她凄声嘶叫间,已是被两名孔武有力的禁卫拖到了门外。
皇帝听她叫嚷,忽地道:“停下!”几步上前去,站在萧贵妃面前,一双眼眸子冷厉无比地看着萧贵妃。
“圣上,您一定要相信臣妾,家父是韩家所害,他们迟早还要害圣上……!”见皇帝过来,萧贵妃还以为自己的话触动了皇帝。
皇帝缓缓蹲下身子,伸出手,捏住萧贵妃的尖尖的下巴,冷冷笑道:“你这张脸,依然很美丽……!”
萧贵妃虽然年近四十,但是因为保养的好,一张脸确实还十分的美丽,充满着成熟妇人的风情,她听皇帝这般说,一时间不明其意。
“当年你入宫,朕虽见你刁蛮了一些,但是并没有计较。”皇帝的神情冰冷无比,眼眸子深处,竟是充满了怨恨:“但是朕并没有想到,你这张美丽的脸庞之下,掩藏着一颗蛇蝎之心。你说皇后心肠狠毒,朕没有看出来,但是朕却一直以为,这天下间,没有谁的心肠比你更狠毒!”
萧贵妃脸上顿时显出惊恐之色。
“你做的事情,不要以为别人不知道。”皇帝握起拳头,冷声道:“你可知道,十年来,朕心中的疼没有一天散去,不错,十年来,朕心里害怕你们萧家,有些事情,朕只能装糊涂,装作不知道。”

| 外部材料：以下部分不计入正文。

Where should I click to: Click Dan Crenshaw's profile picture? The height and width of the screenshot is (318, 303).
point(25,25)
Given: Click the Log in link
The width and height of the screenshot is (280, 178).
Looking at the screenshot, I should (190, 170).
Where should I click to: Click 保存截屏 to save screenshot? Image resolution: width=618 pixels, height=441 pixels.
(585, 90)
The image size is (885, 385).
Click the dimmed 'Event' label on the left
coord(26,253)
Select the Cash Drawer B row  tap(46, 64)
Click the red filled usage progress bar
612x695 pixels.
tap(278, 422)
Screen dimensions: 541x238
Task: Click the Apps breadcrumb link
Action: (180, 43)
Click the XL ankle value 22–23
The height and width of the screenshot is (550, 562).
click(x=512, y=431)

萧贵妃见皇帝的表情有些狰狞,心中一寒,只觉得手脚一阵冰冷。
“朕知道,你很想当皇后!”皇帝缓缓道:“你可知道,朕登基之后,为何要下旨十年不立后?”他捏着萧贵妃下巴的手,力道越来越大,萧贵妃的表情也越来越痛苦,“这道旨意,是拜你所赐。朕就是不要让你如愿,不要让你萧家如愿,你不是想当皇后吗?朕就是要让你惦记着,让你眼睁睁地看着就是得不到……!”皇帝的脸,此时扭曲起来,颇有些恐怖,萧贵妃只觉得自己的下巴几乎要被皇帝的手捏碎,但是她却不敢反抗,而且皇帝那张扭曲的脸,让她从头寒到脚,她从没有在皇帝的脸上看到过如此恐怖的表情。

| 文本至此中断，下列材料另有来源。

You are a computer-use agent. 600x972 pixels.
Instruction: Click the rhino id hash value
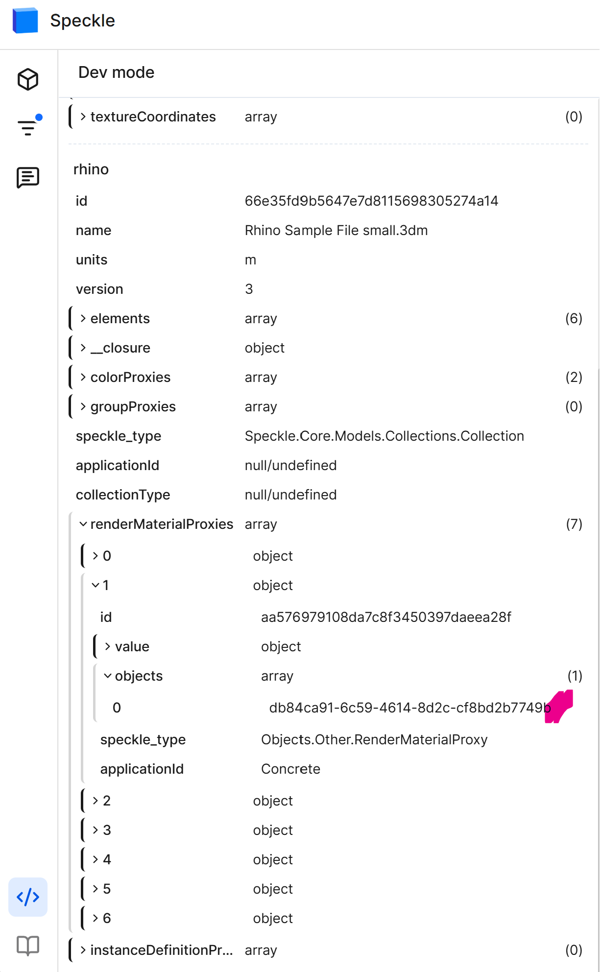coord(371,201)
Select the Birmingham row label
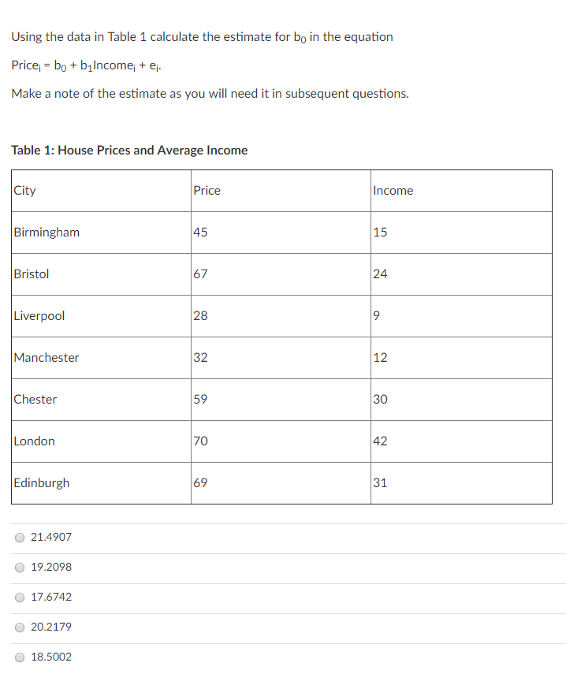This screenshot has width=581, height=685. [47, 232]
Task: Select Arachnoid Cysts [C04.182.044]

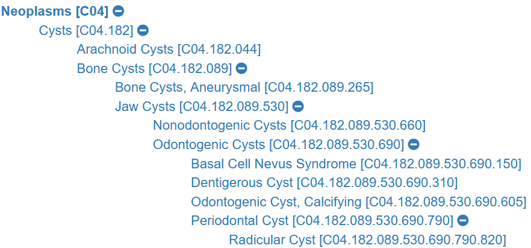Action: point(169,49)
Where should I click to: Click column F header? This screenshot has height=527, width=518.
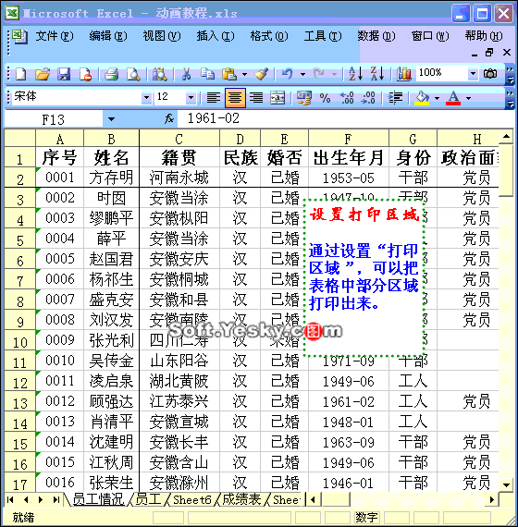pyautogui.click(x=348, y=139)
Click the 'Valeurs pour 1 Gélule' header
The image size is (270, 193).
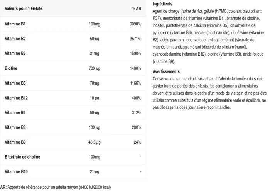pos(23,8)
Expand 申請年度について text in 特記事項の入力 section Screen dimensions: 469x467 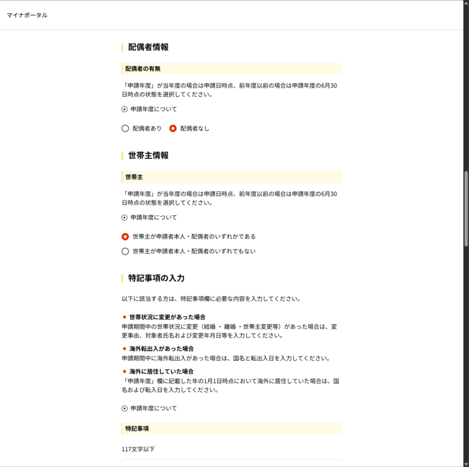tap(154, 408)
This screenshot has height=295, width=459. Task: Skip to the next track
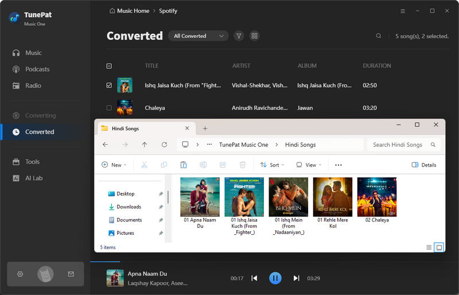click(296, 278)
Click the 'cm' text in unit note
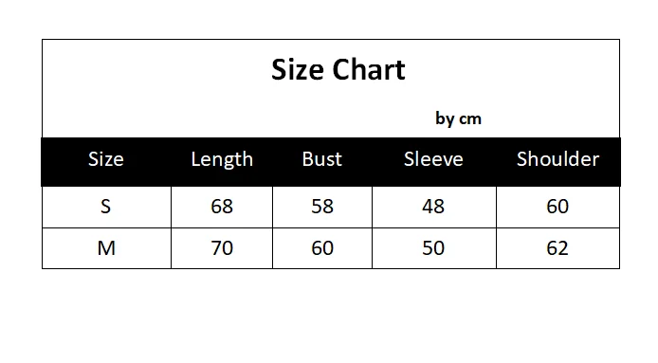This screenshot has height=363, width=658. coord(470,119)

皇帝的脸凑过去,低声道:“朕今日想问一问你,当年毒害她,是你自己的意思,还是萧老狐狸让你那样做?”
萧贵妃全身一震。
“若想人不知,除非己莫为,你以为你做的事情当真无人知道吗?”皇帝怨毒道:“当初她只是偶感风寒,你趁朕不在宫内,趁夜进入她的寝宫,硬逼着她喝下了那碗毒药……当时太医根本查验不出她是中毒而死,就连朕也没有怀疑。如果不是小丫头看见了你所作的一切,只怕朕至死也不知道竟然是你害死了她……!”
“圣上,臣妾……臣妾没有……!”萧贵妃虽然被捏着下巴,痛苦不堪,但还是模模糊糊辩解道。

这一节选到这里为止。